129 Wash. 208 | Wash. | 1924

Fullerton, J.

In the instant case the respondent, Bodin, recovered from the appellant, Wilcox, for moneys paid upon a real estate contract. The action was tried to the court and a jury, and the judgment is upon the jury’s verdict.

On July 11,1921, a contract was entered into between appellant on the one part and the respondent and her then husband on the other, by which the appellant agreed to sell, and the respondent and her husband *209agreed to buy, some five aeres of land situated in King county, "Washington. The total price, as stipulated in the contract, was $3,705. An initial payment of $1,310 was made at the time of the execution of the contract, and the balance was agreed to be paid in monthly installments of $30 each, with interest on the unpaid balance at the rate of seven per cent per annum. Time was made of the essence of the contract; and the contract contained a stipulation to the effect that, if the payments were not paid as specified, it should become null and void at the option of the vendor. The first installment of the contract was paid some days after it fell due, and the second, payable in September, 1921, was paid in the following month. No further payments were made on the contract. The purchasers took possession of the property shortly after the execution of the contract and placed certain improvements thereon.

Shortly after the execution of the contract, a divorce action was instituted between the respondent and her husband which culminated, on January 27, 1922, in a divorce in favor of the respondent. In the decree the entire interest of the husband in the real property was awarded to the respondent. During the pendency of the action the appellant conveyed the land to one McKay, subject, however, to the contract. While title was held by him, and while the divorce action was pending, the appellant was approached by both respondent and her husband and was questioned with respect to making payments upon the contract as they became due. Appellant gave assurance of his willingness that the payments remain in abeyance until the termination of the divorce action, stating to them that further arrangements could be made on the termination of that action. Shortly after respondent had secured the divorce, she again asked appellant about making the *210payments. He replied that he eonld not receive the payments as the property had been transferred to McKay. The respondent, having secured McKay’s address, wrote him several letters in regard to payments, none of which were answered.
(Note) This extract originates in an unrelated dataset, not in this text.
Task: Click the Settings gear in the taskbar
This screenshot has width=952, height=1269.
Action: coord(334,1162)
McKay was then absent from the state of Washington, and, without notice of any sort and without demand for payment, served a notice of' forfeiture upon the respondent. The respondent tendered him the total unpaid balance due upon the contract. McKay refused the tender and refused to carry out the contract, except on condition that he be paid $1,000 more than the purchase price stipulated in the contract.
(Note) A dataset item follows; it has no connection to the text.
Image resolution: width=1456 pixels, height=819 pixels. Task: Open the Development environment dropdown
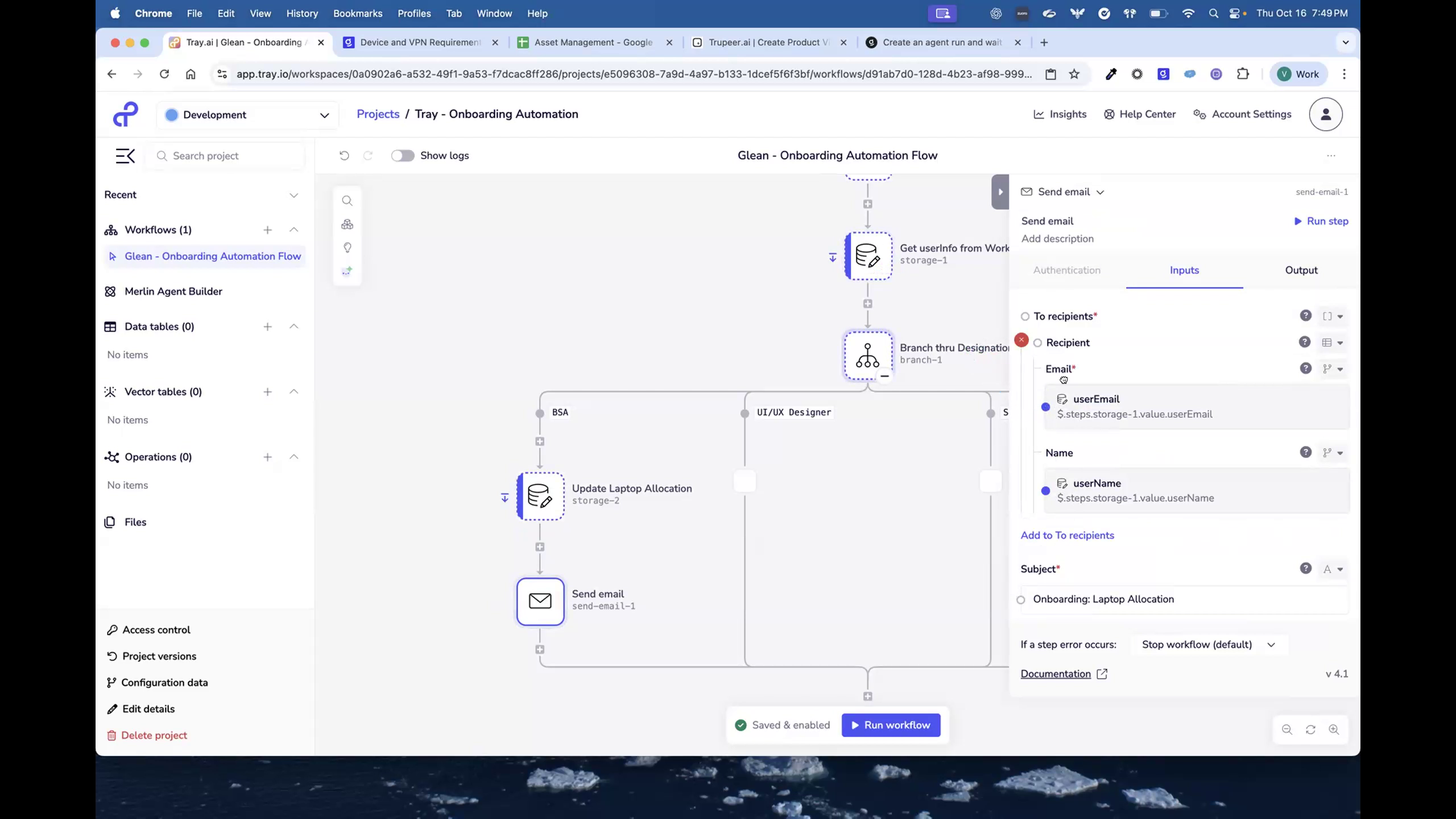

It is contended that respondent was actually in default, and that the declaration of forfeiture was legally sufficient to terminate the respondent’s rights under the contract. But the vendor had waived his right of forfeiture by the extension of the time in which payment could be made. In order for him, or his grantee, thereafter effectively to declare a forfeiture, it was necessary to make a demand for payment and allow the respondent a reasonable time in which to make payment. Douglas v. Hanbury, 56 Wash. 63, 104 Pac. 1110, 134 Am. St. 1096; McGuire v. Morford, 113 Wash. 540, 194 Pac. 783. It is immaterial whether the extension of time or the indulgence granted was upon a separate consideration or not. Toplitz v. Bauer, 161 N. Y. 325, 55 N. E. 1059.

It is further contended that the respondent made no tender to the appellant. But this was not necessary. The appellant, when approached by the respondent for the purpose of making arrangements to resume payments after the termination of the divorce action, stated to her that he could not accept payments as he had transferred all of his interest in the property. Clearly, she was then justified in attempting to deal *211with his vendee, and owed no duty to return to him after his vendee had repudiated the contract.

It is argued, also that the evidence is insufficient to authorize a finding that a tender had been made to McKay. It is our view that there was such evidence, but it is immaterial whether or not such tender was made. The evidence very clearly shows that McKay refused to deal with the respondent except on the condition that she would pay $1,000 in addition to the amount due on the contract. A tender, therefore, was not a condition precedent to the right to the maintenance of an action for the return of the money advanced upon the contract and the value of the improvements made upon the property. Gibson v. Rouse, 81 Wash. 102, 142 Pac. 464.

The judgment is affirmed.

Main, C. J., Bridges, Pemberton, and Mitchell, JJ., concur.